You are not logged in.

#1 2005-03-15 15:35:00

jp_fielding
Member
Registered: 2004-08-28
Posts: 85

mirroring arch [SOLVED]

has anybody ever run any numbers to find the threshold number of users and average package usage to justify a local mirror?

we have about 7 desktop boxes using x and 6 servers. 

for myself, i have install 238 packages coming in at a svelt 428M for /var/cache/pacman/pkg after running pacman -Sc.  that's probably about the average for the desktops.  our servers average about 85 with the cache running about 100M.

the problem is that that's simply a snapshot, the actually volatility of those packages and the average size per time period is lost.

we're currently mirroring testing,current and extra.

at first we thought this was a great a idea until one of my co-workers suggested that running a debian mirror over at the local university they found the benefit questionable.  of course, debian is a _very_ large creature, and 3 architectures on unstable may have accouted for that. 

for our part, the only wasteful things i can think we're mirroring is kde and openoffice. 

what might actually help in decision making would be a package/size change list over certain time periods.  like hourly or daily.  anybody seen anything like this?

probably going to try ntop on this box, but thought i would solicit over experiences first.

any thoughts?

thanks,
jp

Offline

#2 2005-03-15 20:31:19

cactus
Taco Eater
From: t͈̫̹ͨa͖͕͎̱͈ͨ͆ć̥̖̝o̫̫̼s͈̭̱̞͍̃!̰
Registered: 2004-05-25
Posts: 4,622
Website

Re: mirroring arch [SOLVED]

Why not mirror?

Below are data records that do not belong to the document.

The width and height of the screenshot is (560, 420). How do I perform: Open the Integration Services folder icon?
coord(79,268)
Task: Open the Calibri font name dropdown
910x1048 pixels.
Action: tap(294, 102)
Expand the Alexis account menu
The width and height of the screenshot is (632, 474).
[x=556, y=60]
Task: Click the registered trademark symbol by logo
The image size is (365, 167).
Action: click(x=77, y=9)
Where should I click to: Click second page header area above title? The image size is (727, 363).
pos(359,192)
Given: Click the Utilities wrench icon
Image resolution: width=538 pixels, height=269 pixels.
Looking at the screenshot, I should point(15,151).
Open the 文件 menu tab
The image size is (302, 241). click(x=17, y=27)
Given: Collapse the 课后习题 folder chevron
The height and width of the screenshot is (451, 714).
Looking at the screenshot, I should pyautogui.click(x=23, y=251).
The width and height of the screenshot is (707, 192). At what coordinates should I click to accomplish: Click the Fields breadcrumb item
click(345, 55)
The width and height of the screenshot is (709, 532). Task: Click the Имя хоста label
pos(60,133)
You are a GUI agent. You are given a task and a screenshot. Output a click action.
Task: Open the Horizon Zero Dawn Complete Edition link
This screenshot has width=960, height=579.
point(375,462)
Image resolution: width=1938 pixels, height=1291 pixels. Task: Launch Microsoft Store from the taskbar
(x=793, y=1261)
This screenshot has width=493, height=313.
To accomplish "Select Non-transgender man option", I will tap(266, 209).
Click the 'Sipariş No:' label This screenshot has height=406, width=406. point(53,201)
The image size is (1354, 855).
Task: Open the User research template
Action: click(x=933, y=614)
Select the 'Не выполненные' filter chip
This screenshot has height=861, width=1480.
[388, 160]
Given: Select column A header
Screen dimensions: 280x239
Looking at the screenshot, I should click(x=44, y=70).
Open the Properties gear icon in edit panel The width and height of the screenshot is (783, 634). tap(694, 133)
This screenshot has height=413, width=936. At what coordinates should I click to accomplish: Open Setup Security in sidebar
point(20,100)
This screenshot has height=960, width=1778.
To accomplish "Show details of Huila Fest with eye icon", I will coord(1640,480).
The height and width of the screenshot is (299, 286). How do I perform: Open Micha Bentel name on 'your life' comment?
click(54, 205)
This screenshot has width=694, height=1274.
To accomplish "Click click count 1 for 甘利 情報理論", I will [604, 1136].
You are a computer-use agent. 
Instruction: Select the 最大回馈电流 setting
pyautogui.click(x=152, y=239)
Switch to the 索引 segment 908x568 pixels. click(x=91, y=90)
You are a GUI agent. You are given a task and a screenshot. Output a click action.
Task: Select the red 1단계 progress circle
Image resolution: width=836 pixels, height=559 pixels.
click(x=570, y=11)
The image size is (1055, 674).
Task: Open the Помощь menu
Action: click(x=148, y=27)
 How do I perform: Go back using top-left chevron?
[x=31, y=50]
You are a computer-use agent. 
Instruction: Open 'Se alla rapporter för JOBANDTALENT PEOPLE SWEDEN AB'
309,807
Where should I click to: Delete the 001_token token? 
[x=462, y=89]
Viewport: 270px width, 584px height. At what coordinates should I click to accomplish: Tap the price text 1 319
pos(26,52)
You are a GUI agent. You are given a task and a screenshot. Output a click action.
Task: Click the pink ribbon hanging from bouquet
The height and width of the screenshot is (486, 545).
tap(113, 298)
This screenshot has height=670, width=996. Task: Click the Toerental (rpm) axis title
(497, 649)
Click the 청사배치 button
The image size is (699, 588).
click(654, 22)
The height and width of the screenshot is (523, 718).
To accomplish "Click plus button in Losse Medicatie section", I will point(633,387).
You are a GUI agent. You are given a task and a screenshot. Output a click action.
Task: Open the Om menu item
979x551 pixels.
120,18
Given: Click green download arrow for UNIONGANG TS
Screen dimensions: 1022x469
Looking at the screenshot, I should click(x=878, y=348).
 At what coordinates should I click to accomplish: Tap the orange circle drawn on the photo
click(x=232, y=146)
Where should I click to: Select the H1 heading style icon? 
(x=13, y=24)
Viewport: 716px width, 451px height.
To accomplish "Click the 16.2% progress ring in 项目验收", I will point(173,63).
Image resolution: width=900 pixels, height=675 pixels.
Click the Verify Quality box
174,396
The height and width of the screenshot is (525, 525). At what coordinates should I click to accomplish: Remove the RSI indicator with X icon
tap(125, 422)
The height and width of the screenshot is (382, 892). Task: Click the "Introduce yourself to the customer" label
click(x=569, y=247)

Is there some downside for you as far as storage goes?

If for no other reason, it reduces the strain on the arch server, and other mirrors, so it is a good thing.


"Be conservative in what you send; be liberal in what you accept." -- Postel's Law
"tacos" -- Cactus' Law
"t̥͍͎̪̪͗a̴̻̩͈͚ͨc̠o̩̙͈ͫͅs͙͎̙͊ ͔͇̫̜t͎̳̀a̜̞̗ͩc̗͍͚o̲̯̿s̖̣̤̙͌ ̖̜̈ț̰̫͓ạ̪͖̳c̲͎͕̰̯̃̈o͉ͅs̪ͪ ̜̻̖̜͕" -- -̖͚̫̙̓-̺̠͇ͤ̃ ̜̪̜ͯZ͔̗̭̞ͪA̝͈̙͖̩L͉̠̺͓G̙̞̦͖O̳̗͍

Offline

#3 2005-03-15 20:49:47

jp_fielding
Member
Registered: 2004-08-28
Posts: 85

Re: mirroring arch [SOLVED]

the storage doesn't bother us at all, but there does appear to be a threshold where mirroring actually uses up more bandwidth than not.  this is the situation that my debian 'friend' had :-).

for instance, say arch had about 50mb per day of updates for all packages, but of all packages, only 3mb was generally of interest per system, with 15 systems, thats 45mb.  at that point, the threshold value of mirroring is negative. 

this is just an example of where that threshold might be, i don't know yet and don't have any numbers, so i was curious if anyone else had looked at this problem.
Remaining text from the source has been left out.